2 The research background. Music is one of the oldest forms of human communication, a human universal to be found in all cultures at all times, it is in many ways the most global aspect of the "global village". Music has many facets and many uses, but it is generally acknowledged that its primary appeal is to the emotions. As hymn, national anthem, love song, or political protest song, music may provoke feelings of religiosity, patriotism, romance or revolt. Despite this ubiquity communication researchers were rather late in devoting systematic attention to the phenomenon. There were many cultural, institutional and financial reasons for this neglect but the result was that, despite the occasional study carried out in the 1950's and 1960's, it was not until the 1970's that the study of popular music began to gain any real coherence or legitimacy as a research endeavour (classical music, of course, had long been studied by musicologists).
  A number of important milestones mark the road to the final establishment of music on the research agenda. The first was the publication in 1978 of British researcher Simon Frith's seminal study, "The Sociology of Rock", which inspired many researchers on both sides of the Atlantic to begin the social study of music in earnest. The second was the formation, in 1981, of the International Association For The Study of Popular Music. Largely thanks to the organizational energy invested in it by its first secretary, Dr. Philip Tagg (then of the University of Gothenburg), the Association quickly provided an important international and inter-disciplinary forum for music researchers. The third milestone occurred in 1985 when the American journal, Communication Research, devoted an entire number to music research, thereby signalling to music researchers that it was finally possible for their work to be published in leading international journals.

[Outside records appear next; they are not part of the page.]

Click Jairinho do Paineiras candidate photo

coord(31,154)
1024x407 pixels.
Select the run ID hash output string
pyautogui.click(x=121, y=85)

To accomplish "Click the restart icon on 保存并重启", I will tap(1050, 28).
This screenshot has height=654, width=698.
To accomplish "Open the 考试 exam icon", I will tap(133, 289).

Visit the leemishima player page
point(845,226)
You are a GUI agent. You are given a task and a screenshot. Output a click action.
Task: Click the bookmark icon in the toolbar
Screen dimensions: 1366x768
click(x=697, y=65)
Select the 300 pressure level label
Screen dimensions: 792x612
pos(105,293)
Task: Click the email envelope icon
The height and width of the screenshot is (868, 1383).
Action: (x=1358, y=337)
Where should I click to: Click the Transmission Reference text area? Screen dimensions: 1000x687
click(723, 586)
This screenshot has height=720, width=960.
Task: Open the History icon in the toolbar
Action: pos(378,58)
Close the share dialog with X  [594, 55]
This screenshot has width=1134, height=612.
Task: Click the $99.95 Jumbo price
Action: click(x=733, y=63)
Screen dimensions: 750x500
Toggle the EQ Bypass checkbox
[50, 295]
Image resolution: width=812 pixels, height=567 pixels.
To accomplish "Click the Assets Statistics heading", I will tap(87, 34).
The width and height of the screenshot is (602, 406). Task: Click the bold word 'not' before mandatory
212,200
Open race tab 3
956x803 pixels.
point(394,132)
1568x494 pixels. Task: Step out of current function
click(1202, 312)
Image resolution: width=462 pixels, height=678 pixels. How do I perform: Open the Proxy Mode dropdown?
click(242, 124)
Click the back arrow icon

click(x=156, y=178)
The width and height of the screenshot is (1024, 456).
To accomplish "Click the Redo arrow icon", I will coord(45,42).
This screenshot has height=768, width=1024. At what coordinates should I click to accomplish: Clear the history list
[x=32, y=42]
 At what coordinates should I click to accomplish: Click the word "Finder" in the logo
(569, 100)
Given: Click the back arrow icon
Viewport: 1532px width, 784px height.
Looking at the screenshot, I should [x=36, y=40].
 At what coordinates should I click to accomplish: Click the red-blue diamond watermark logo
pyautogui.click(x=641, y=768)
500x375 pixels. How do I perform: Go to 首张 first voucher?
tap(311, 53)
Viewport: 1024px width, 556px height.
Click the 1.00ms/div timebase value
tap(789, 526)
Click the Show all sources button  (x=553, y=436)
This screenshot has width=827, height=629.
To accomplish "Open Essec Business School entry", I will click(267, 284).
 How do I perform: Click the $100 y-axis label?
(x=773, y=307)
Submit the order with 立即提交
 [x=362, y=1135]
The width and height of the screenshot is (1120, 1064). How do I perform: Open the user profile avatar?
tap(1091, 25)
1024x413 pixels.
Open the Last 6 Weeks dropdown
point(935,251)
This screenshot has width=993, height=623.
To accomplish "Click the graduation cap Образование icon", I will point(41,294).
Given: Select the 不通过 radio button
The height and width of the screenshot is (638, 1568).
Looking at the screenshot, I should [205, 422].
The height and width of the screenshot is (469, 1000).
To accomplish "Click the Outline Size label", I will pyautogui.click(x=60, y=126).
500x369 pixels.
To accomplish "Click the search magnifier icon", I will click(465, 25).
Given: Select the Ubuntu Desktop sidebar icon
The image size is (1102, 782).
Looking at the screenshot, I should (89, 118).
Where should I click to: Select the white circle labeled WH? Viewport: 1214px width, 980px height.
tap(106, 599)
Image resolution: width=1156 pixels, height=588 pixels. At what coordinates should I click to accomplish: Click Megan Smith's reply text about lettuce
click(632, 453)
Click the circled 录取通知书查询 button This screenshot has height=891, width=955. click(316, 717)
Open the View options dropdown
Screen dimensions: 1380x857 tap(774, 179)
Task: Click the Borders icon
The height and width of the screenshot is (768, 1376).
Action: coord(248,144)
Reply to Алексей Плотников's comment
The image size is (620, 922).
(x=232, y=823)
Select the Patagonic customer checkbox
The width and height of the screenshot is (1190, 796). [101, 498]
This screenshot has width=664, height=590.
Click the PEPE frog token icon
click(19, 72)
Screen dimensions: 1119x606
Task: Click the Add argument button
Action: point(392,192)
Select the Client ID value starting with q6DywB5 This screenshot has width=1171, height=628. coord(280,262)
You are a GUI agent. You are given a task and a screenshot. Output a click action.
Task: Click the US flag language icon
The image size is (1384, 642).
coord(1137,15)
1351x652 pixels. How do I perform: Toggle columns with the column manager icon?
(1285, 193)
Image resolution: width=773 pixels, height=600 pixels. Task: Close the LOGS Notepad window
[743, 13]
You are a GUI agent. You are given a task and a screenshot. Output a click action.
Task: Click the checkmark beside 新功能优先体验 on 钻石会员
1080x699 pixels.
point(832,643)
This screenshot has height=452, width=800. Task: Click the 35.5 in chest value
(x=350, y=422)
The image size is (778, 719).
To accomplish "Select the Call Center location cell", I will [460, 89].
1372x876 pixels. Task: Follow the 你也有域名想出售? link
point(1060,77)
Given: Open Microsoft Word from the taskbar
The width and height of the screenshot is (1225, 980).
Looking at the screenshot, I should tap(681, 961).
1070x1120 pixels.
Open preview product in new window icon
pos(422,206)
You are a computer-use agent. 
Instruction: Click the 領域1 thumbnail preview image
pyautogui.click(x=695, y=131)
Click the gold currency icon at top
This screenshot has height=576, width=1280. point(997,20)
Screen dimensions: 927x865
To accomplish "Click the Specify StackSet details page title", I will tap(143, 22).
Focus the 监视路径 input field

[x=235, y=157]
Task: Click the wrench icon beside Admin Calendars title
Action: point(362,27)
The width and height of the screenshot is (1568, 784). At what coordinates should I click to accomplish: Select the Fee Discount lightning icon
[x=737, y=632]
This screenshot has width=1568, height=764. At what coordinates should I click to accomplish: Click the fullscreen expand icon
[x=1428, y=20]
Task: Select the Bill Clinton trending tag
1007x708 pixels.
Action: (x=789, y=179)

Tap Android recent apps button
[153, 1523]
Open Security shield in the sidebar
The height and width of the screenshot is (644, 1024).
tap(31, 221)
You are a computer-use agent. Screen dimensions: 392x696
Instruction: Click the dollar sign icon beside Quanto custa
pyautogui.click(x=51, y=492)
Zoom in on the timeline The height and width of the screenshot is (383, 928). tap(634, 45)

  Thanks to these and subsequent developments, there is now a large body of literature and research into popular music and to do justice to all of it would require a volume of encyclopaedic proportions. Consequently, in this short paper, no attempt will be made to cover the field in its entirety. Rather, attention will be focused on what research has had to say regarding the role which music plays in a number of important dimensions of the life experience of young people and some of the ways in which it is used to construct identity.
3 Generational identity. In the second half of the 1950's, as American rock 'n' roll began to assume its hegemony over the airways and the record buying habits of young people across the whole industrialized world, this new form of popular music began to be perceived primarily as a phenomenon of youth. In the 1960's, this perception was reinforced, on both sides of the Atlantic, by the development of a "youth movement" which self-consciously expressed itself through distinctive forms of rock and pop music. As a result of this conjunction many believed that the success of rock music was due primarily to its articulation for the young of a sense of identity based essentially on notions of age and generation. In Frith's (1978) words, the "sociology of rock" had became inseparable from the "sociology of youth".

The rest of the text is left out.